Production chains for critical metals are long and complex. Scaling up production requires significant investment, and investments need to start today in order to have a new mine in operation ten years from now. Critical metals are also used as leverage to exert geopolitical influence. Moreover, mining activities are sometimes related to human rights violations and frequently cause significant environmental damage.
As we design low-carbon passenger transport with these complex metal supply chains in mind, we must understand where large shifts create new dependencies and navigate potential trade-offs. This may mean creating entirely new systems that offer the most future-proof pathway.
A sustainable, fair, and resilient transport sector involves reducing our dependence on privately owned vehicles, through promotion of new mobility concepts that make more effective use of existing vehicles, and improved public transport infrastructure. Also critical is the development of a circular economy within the industry, enabling maximum resource efficiency.

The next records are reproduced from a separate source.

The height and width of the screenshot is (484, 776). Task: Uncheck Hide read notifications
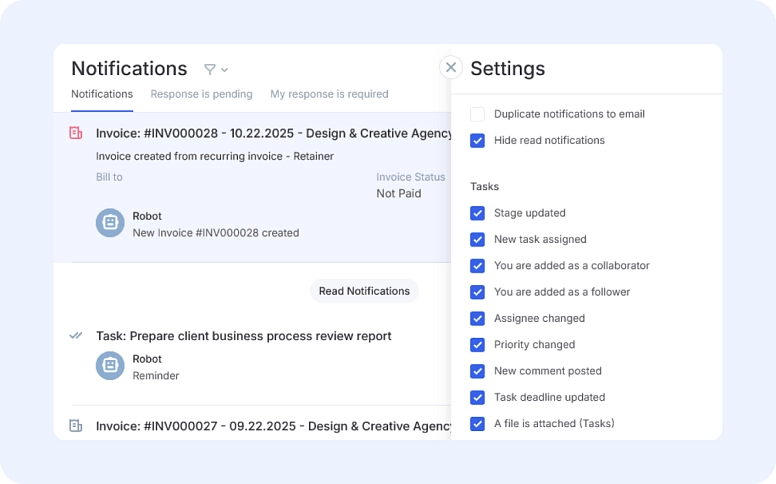pos(478,141)
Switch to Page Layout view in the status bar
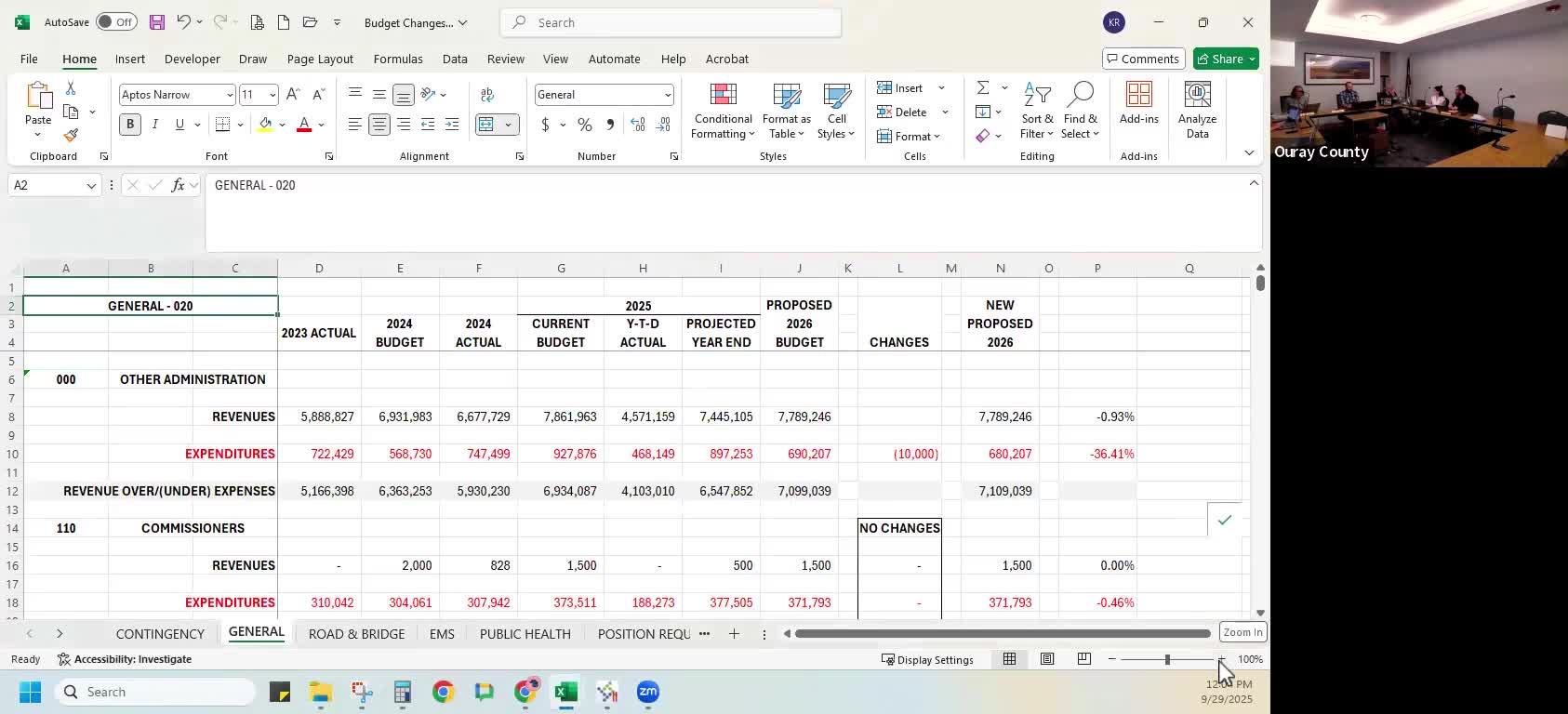The height and width of the screenshot is (714, 1568). click(x=1047, y=659)
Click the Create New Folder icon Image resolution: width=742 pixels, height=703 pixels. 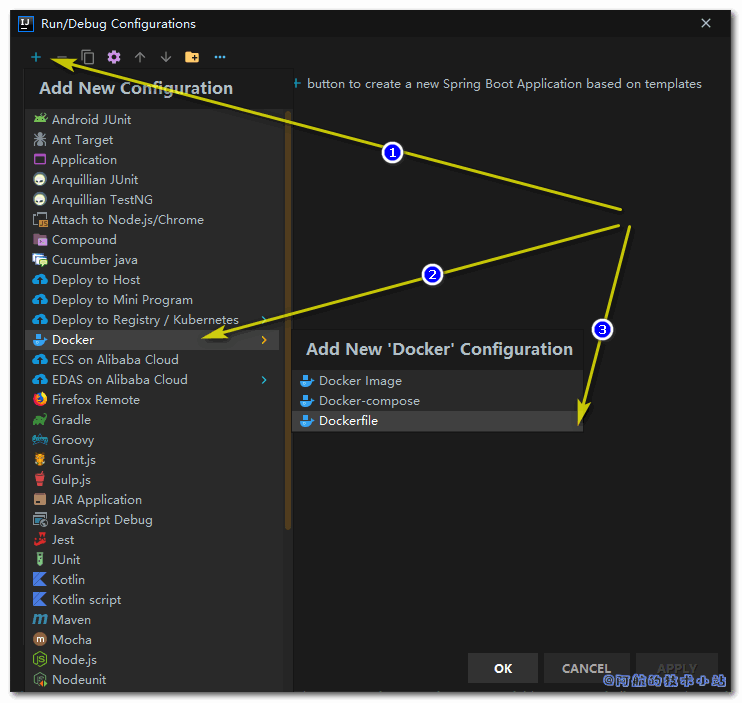tap(192, 57)
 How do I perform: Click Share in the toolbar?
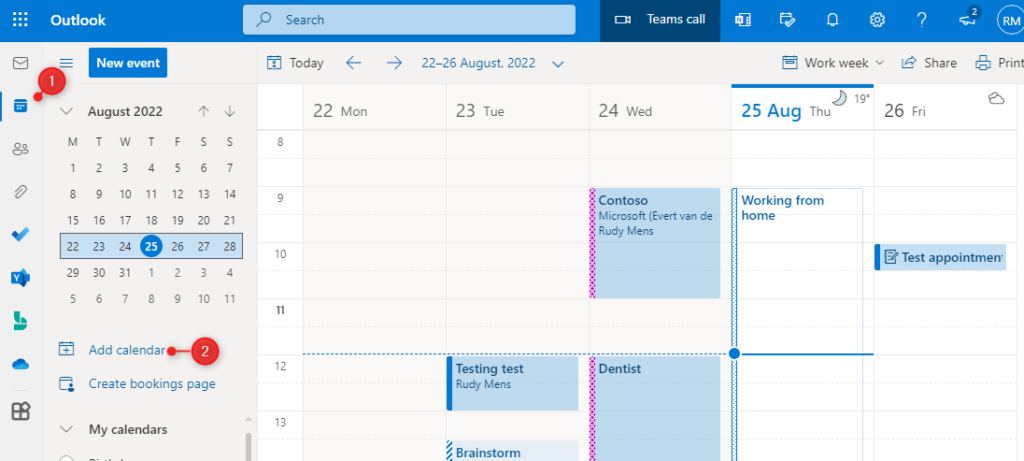tap(929, 63)

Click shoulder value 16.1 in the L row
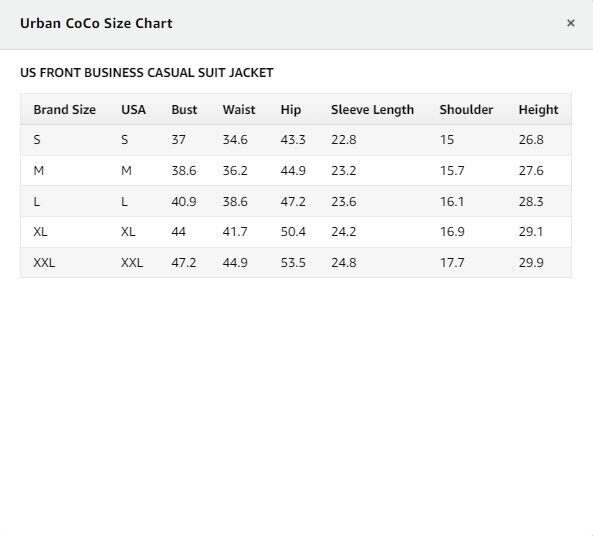452,201
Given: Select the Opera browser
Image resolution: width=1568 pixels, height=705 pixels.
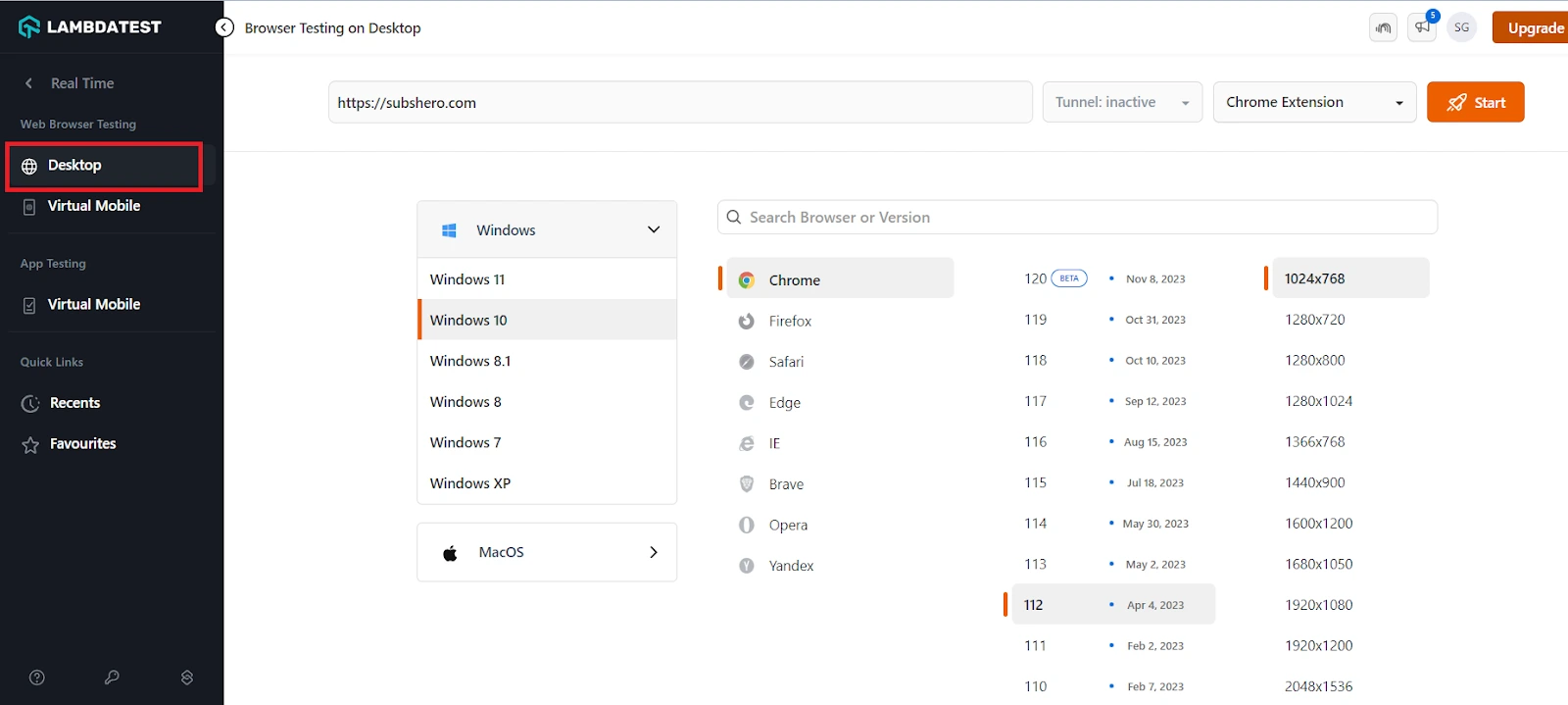Looking at the screenshot, I should (788, 526).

The study provides recommendations for a future-proof mobility sector based on the Dutch and European settings, however many of these can be transferred and applied to other contexts. It is the second in a series of studies on the metal demand for our new, carbon-free economy, following an earlier study on the critical metal demand for solar panels and wind turbines. The aim of these studies is to understand the new dependencies arising from a carbon-free economy, and what we can do to move, rapidly and safely, towards this new economy with both societal needs and critical raw materials in mind.
Read the report here.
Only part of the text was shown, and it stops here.